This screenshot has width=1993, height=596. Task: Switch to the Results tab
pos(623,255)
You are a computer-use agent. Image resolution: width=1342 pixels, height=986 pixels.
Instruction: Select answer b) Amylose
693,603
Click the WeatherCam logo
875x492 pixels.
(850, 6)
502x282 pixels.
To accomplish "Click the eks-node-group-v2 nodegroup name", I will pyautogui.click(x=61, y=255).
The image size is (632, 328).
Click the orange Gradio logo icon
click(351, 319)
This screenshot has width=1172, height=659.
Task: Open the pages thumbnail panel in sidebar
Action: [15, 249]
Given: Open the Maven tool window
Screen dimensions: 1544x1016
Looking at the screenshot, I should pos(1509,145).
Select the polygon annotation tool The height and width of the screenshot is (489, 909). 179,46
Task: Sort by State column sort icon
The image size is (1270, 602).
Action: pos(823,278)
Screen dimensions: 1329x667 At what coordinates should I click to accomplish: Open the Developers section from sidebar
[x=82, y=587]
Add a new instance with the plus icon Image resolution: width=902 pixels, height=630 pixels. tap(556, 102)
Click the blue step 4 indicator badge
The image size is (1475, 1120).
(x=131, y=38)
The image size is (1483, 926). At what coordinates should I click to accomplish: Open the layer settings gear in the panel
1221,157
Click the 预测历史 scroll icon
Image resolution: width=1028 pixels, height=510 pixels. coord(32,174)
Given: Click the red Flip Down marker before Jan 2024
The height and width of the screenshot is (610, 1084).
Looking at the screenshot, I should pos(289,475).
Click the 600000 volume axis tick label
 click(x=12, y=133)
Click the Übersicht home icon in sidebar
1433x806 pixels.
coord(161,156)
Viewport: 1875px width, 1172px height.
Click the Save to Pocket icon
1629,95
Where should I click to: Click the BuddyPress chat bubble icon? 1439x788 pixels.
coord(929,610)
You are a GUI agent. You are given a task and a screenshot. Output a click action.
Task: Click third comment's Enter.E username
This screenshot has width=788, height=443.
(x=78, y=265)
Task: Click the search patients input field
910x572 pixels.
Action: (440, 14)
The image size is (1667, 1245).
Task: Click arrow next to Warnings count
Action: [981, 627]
------------------------
**TASK INSTRUCTIONS**
Transcribe each entry precisely, missing none.

**TASK SOLUTION**
This screenshot has width=1993, height=596. Task: Switch to the Results tab
pos(623,255)
You are a computer-use agent. Image resolution: width=1342 pixels, height=986 pixels.
Instruction: Select answer b) Amylose
693,603
Click the WeatherCam logo
875x492 pixels.
(850, 6)
502x282 pixels.
To accomplish "Click the eks-node-group-v2 nodegroup name", I will pyautogui.click(x=61, y=255).
The image size is (632, 328).
Click the orange Gradio logo icon
click(351, 319)
This screenshot has width=1172, height=659.
Task: Open the pages thumbnail panel in sidebar
Action: [15, 249]
Given: Open the Maven tool window
Screen dimensions: 1544x1016
Looking at the screenshot, I should pos(1509,145).
Select the polygon annotation tool The height and width of the screenshot is (489, 909). 179,46
Task: Sort by State column sort icon
The image size is (1270, 602).
Action: pos(823,278)
Screen dimensions: 1329x667 At what coordinates should I click to accomplish: Open the Developers section from sidebar
[x=82, y=587]
Add a new instance with the plus icon Image resolution: width=902 pixels, height=630 pixels. tap(556, 102)
Click the blue step 4 indicator badge
The image size is (1475, 1120).
(x=131, y=38)
The image size is (1483, 926). At what coordinates should I click to accomplish: Open the layer settings gear in the panel
1221,157
Click the 预测历史 scroll icon
Image resolution: width=1028 pixels, height=510 pixels. coord(32,174)
Given: Click the red Flip Down marker before Jan 2024
The height and width of the screenshot is (610, 1084).
Looking at the screenshot, I should pos(289,475).
Click the 600000 volume axis tick label
 click(x=12, y=133)
Click the Übersicht home icon in sidebar
1433x806 pixels.
coord(161,156)
Viewport: 1875px width, 1172px height.
Click the Save to Pocket icon
1629,95
Where should I click to: Click the BuddyPress chat bubble icon? 1439x788 pixels.
coord(929,610)
You are a GUI agent. You are given a task and a screenshot. Output a click action.
Task: Click third comment's Enter.E username
This screenshot has width=788, height=443.
(x=78, y=265)
Task: Click the search patients input field
910x572 pixels.
Action: (440, 14)
The image size is (1667, 1245).
Task: Click arrow next to Warnings count
Action: [981, 627]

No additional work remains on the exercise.